There are appealing parallels between the situation today and that of the late 1970’s ‘Discontent’.

For example, a lorry driver strike during the winter of ‘78/’79 is matched by the current Brexit induced lorry driver shortage, and in the 1970’s food shortages and high inflation led to misery (though far more pronounced than today).

Famously in early 1979 the then prime minister Jim Callahan returned from an international political summit in the Caribbean, joked about having swum in the warm sea there and then blamed the media for exaggerating the chaos gripping Britain. The next day he was greeted by a headline in the Sun that went ‘Crisis, What Crisis?’ and thus his political demise accelerated. Fittingly, Boris Johnson has spent much of the week in Marbella, though so far, he has the media on his side.
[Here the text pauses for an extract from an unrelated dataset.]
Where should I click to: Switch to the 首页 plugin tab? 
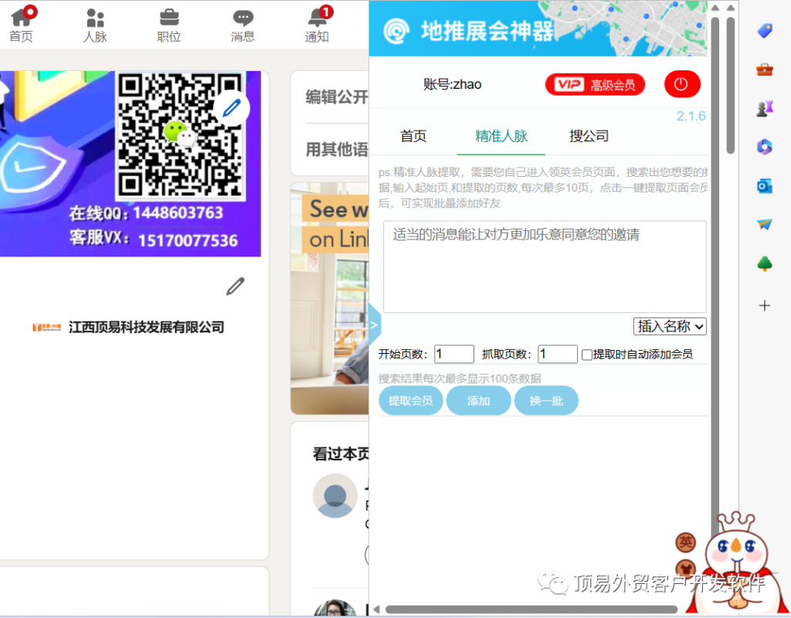point(413,137)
He and colleagues will blame inflation and shortages on international supply chain issues, though he has so far done a very poor job of mastering and marshalling the economic side effects of Brexit. The fact that Northern Ireland has had far fewer supply chain and labour market issues, and has seen trade with the Republic pick up noticeably, suggests that Brexit rather than global supply chain problems are provoking discontent in England.

The lesson I take (a few weeks ago I wrote on the political volatility that higher inflation would create, A Face in the Crowd) from the late 1970’s winter of discontent is that it produced a political revolution – Callahan, the unions and the Labour party were discredited, and this prepared the ground for Margaret Thatcher to come to power. In that light the question is whether, following the shock of Brexit, another political revolution is brewing.

Two avenues present themselves – there is much chatter about Boris Johnson’s reluctance to remain in Downing Street for long, and the Labour party has shown itself incapable of scoring into the open goals that the post Brexit environment has provided. This opens up the way for new leaders to come through on the left and centre – though I am hard pressed to identify many candidates.

Having written much about the rigidity of the two-party system in the UK, and the failure of political entrepreneurship (a few recent initiatives to launch new political parties have fizzled out). If there are to be revolutions I suspect that the middle ground of the Tory party is one place to watch, the possibility that moderate parties in Northern Ireland like the Alliance and some independent candidates gain in popularity, and of course that Scottish independence reshapes the political dynamic and power of Britain.

While it would be tempting to conclude that Britain is a Brexit basket case, my long running theory is that politically Britain is a crucible for many of the forces that have driven globalization and that are now undercutting it. In that framework, Brexit was simply the first major rupture in the beginning of the end of globalization, and by extension, the rule is that what happens in Britain will later reverberate across other countries.

The risk then is that we have a global ‘winter of discontent’. There are some signs of this – coal prices have quadrupled in China, cargo ships are blocked up around the coast of the US where amongst other effects meat prices are rising, and Congress woman Alexandria Ocasio Cortez has been tweeting in favour of ‘Striketober’. The only comforting observation I have found is that the front page of the Economist talks of an energy crisis, which according to my ‘Economist frontpage’ rule of thumb, signals the end of the crisis.

The broad risk, to draw all of these strands together, is that the rise in prices of food, labour and energy proves to be more enduring than transitory. Central bankers have largely read prices rises as ‘transitory’, but a research paper from an important figure in the arcane world of central banking (Jeremy Rudd) suggests that central banks are complacent about inflation. If interest rates have to rise more quickly that households are ready for, a rise in the price of a pint of beer will be the least of our worries.